Data listing: Begin

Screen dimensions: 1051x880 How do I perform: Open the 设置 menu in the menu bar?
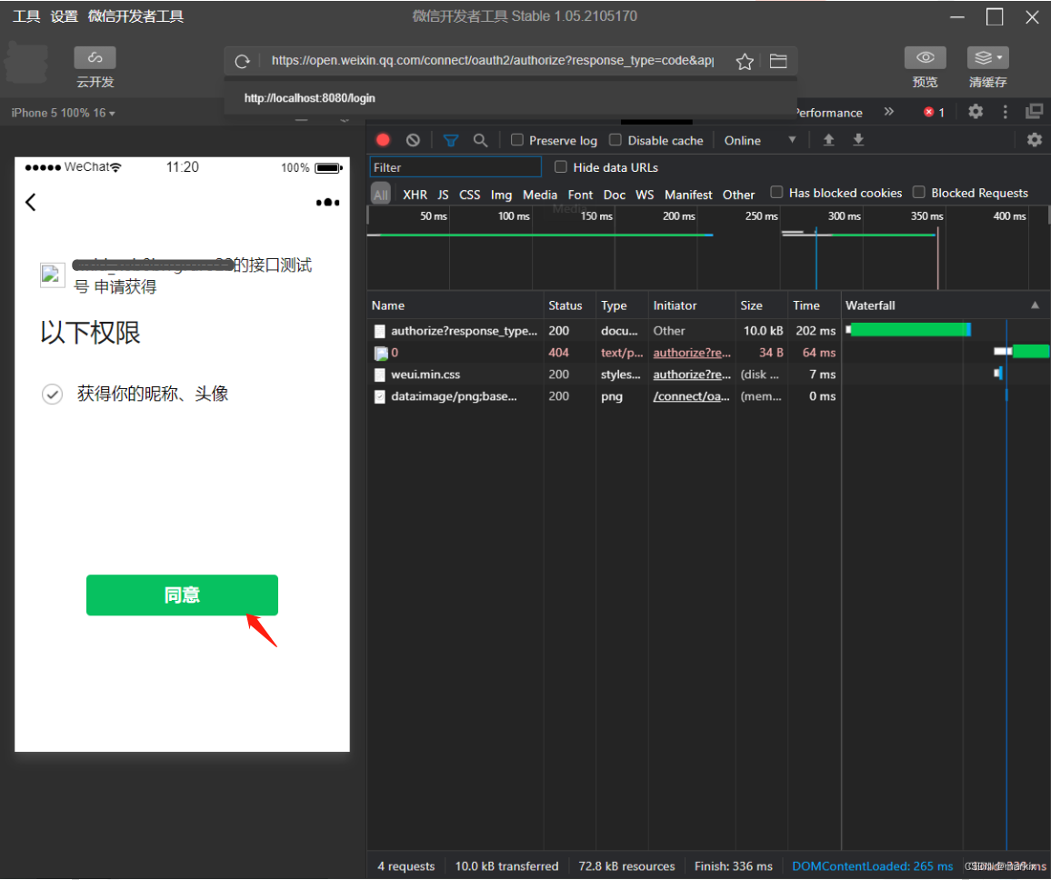click(64, 15)
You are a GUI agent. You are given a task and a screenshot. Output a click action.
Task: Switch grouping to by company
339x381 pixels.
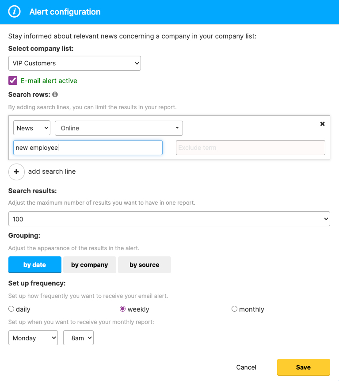(89, 264)
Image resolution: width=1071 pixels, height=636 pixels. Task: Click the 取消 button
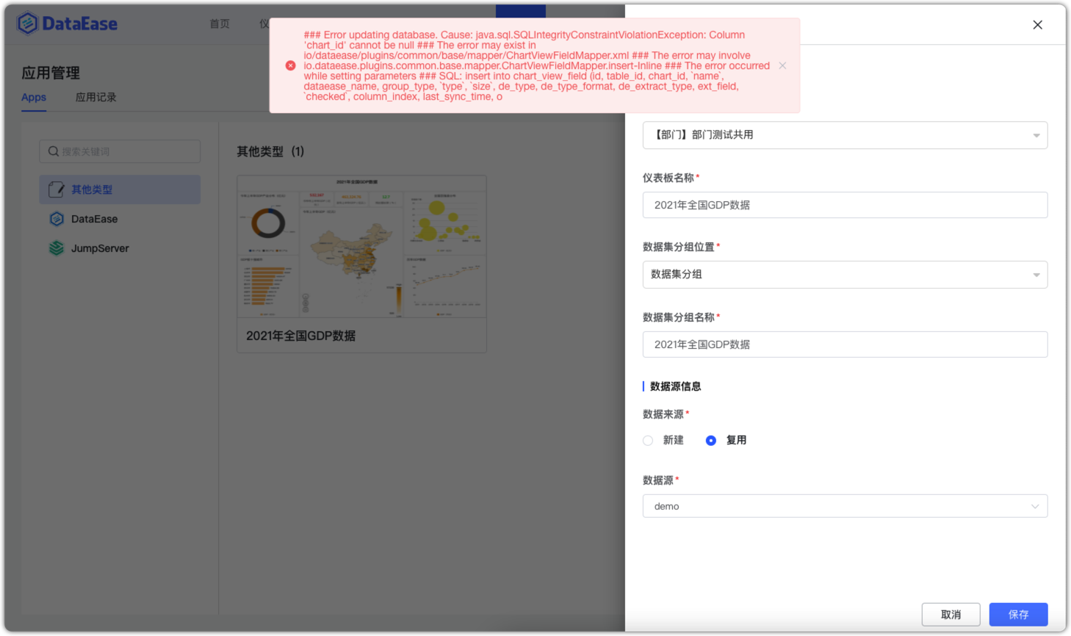(951, 615)
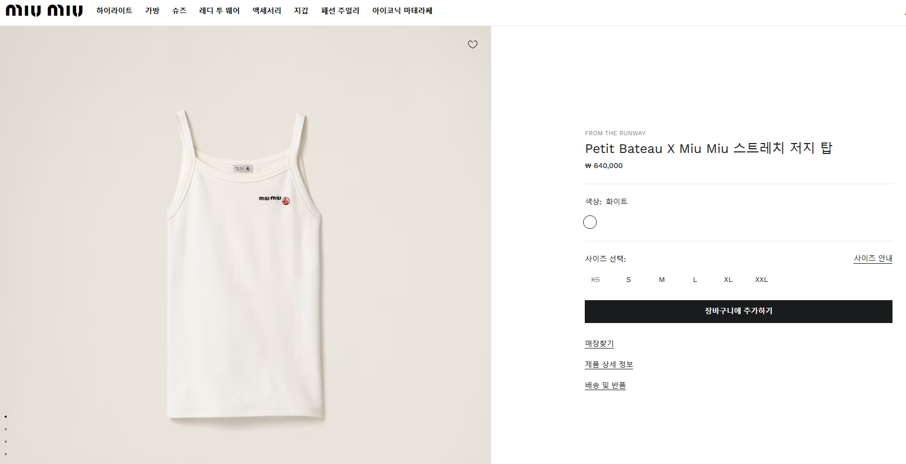Open the 액세서리 menu
The image size is (906, 464).
pos(267,10)
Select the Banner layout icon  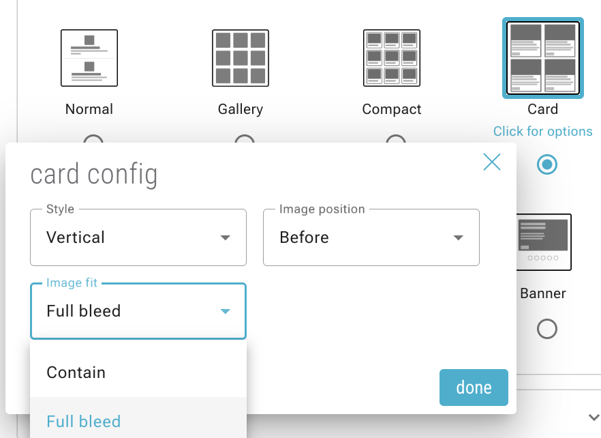coord(543,242)
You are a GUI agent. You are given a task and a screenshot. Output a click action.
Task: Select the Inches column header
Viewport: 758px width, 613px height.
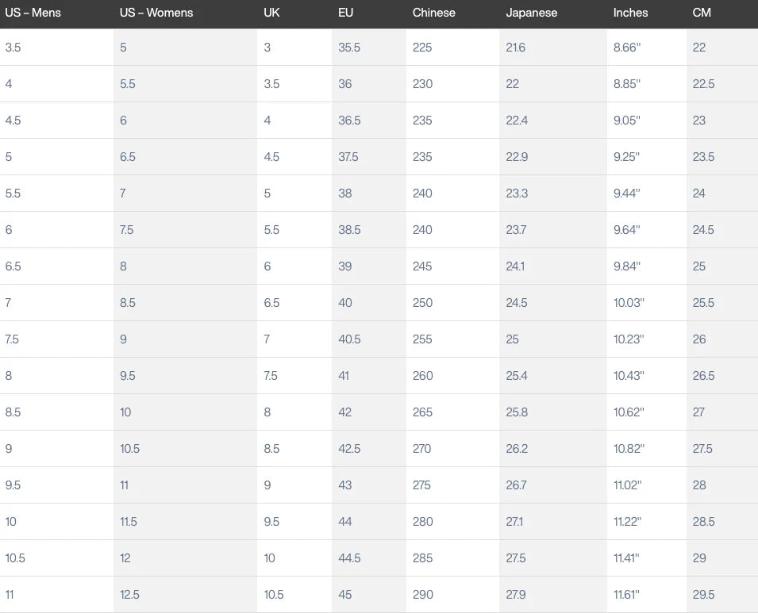[630, 13]
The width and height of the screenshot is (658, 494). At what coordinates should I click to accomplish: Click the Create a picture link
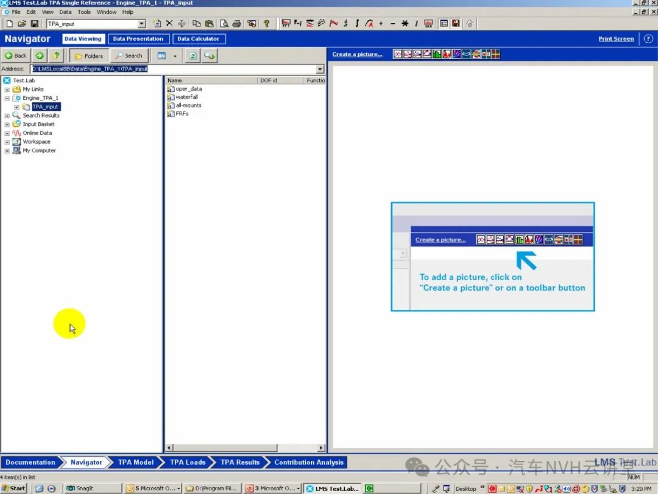pyautogui.click(x=357, y=54)
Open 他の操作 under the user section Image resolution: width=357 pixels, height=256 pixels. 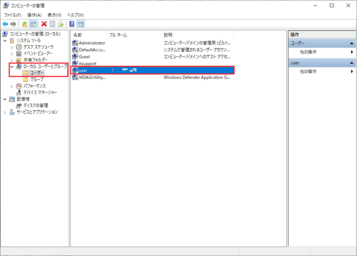[308, 72]
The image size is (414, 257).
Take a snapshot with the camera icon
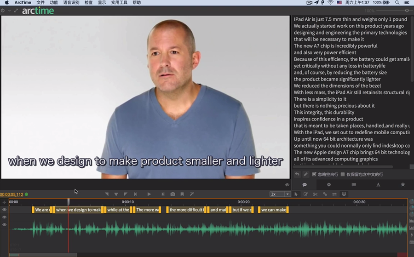point(173,194)
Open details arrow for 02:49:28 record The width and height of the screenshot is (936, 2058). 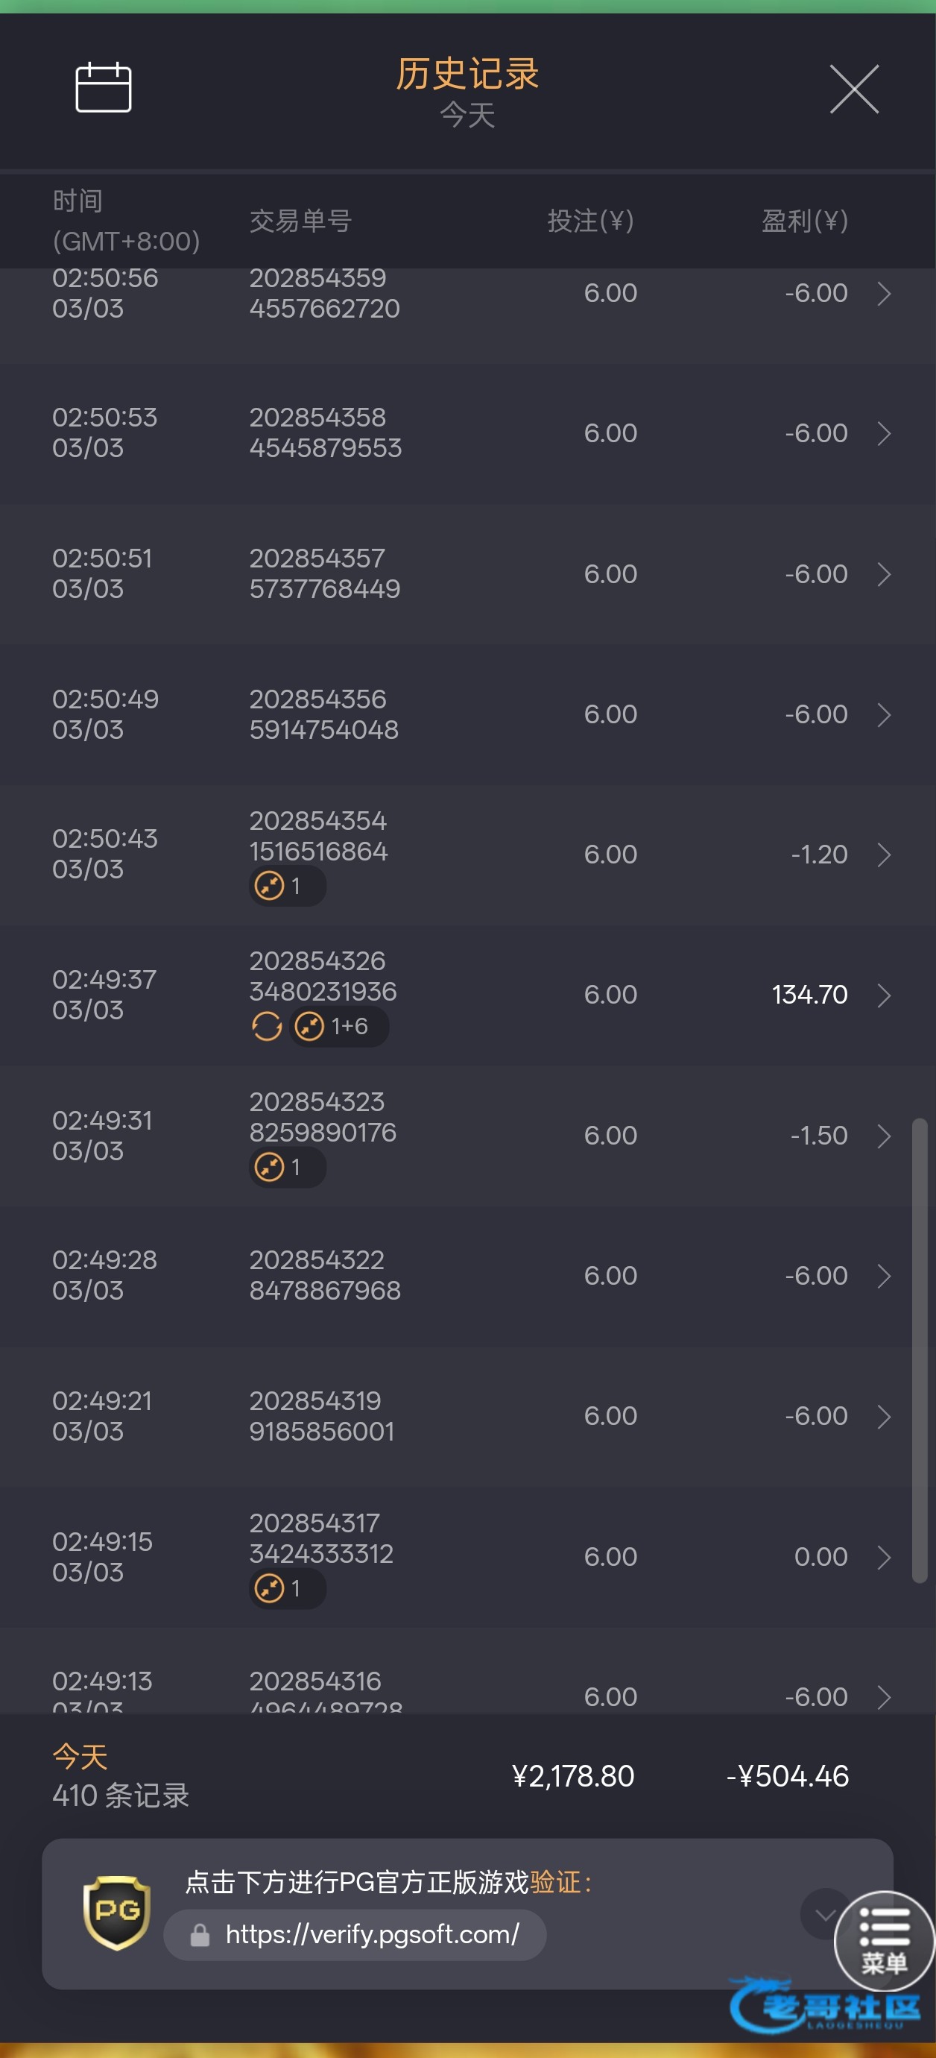(x=883, y=1276)
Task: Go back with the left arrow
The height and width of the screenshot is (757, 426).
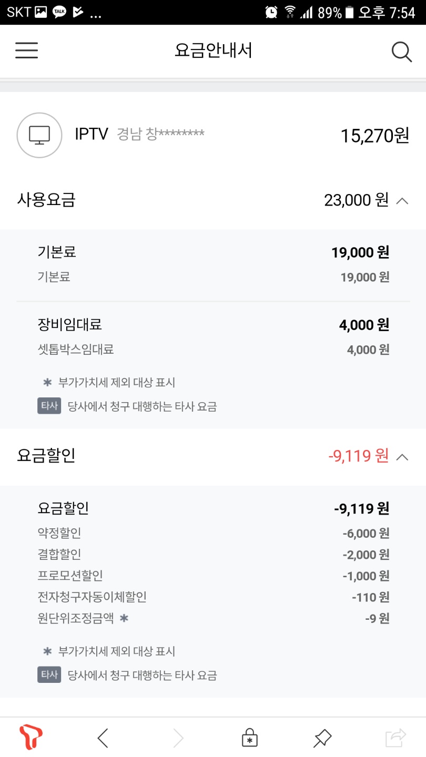Action: pyautogui.click(x=103, y=738)
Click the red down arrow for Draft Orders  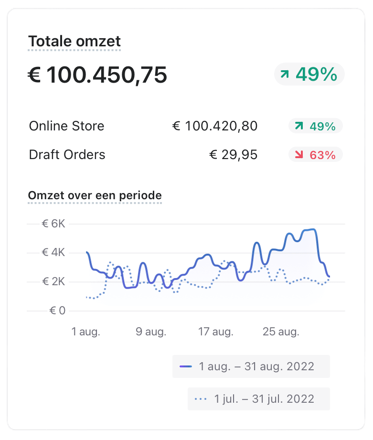(299, 154)
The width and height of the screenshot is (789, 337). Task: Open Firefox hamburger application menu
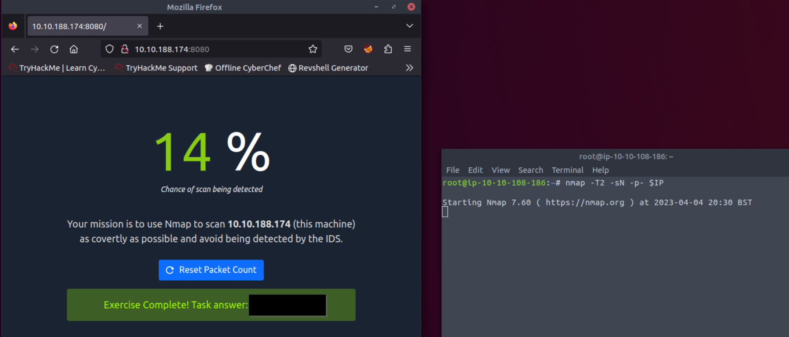click(407, 49)
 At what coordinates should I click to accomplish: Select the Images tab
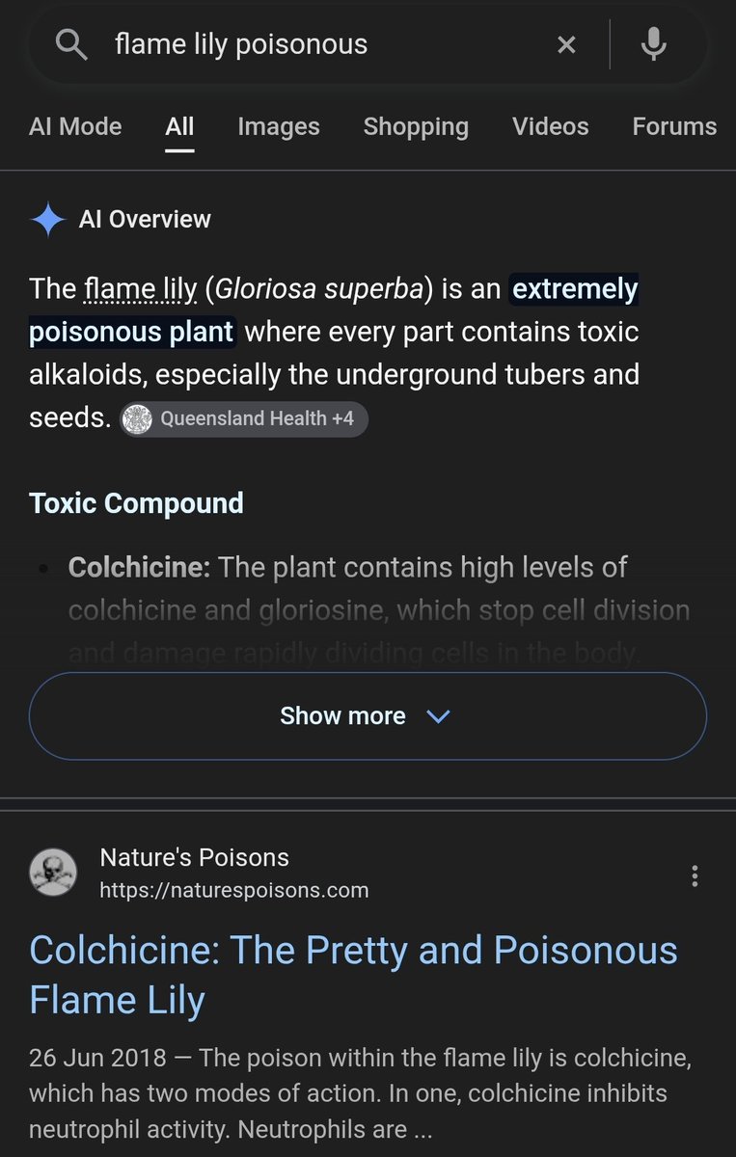coord(279,126)
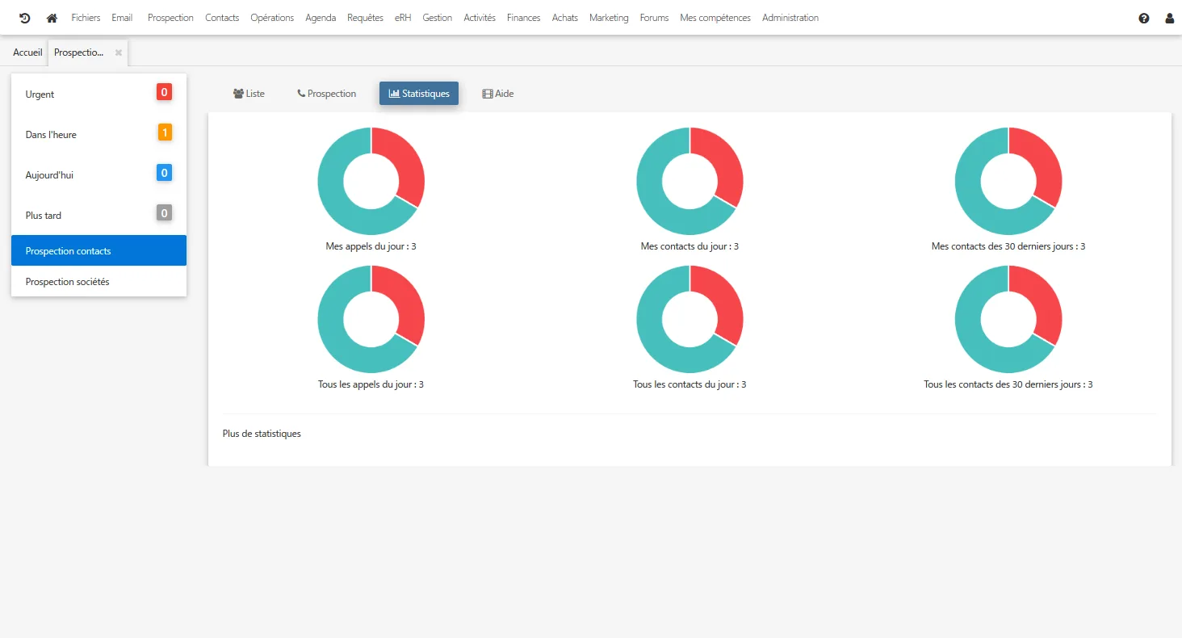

Data listing: End

Write out exactly the lines from the one that contains "The width and height of the screenshot is (789, 337)." through the last line of the data above, both included. Leave every picture out.

▸ **Task result**:
The width and height of the screenshot is (789, 337). Task: Open Firefox hamburger application menu
click(407, 49)
 At what coordinates should I click to accomplish: Select the Images tab
coord(279,126)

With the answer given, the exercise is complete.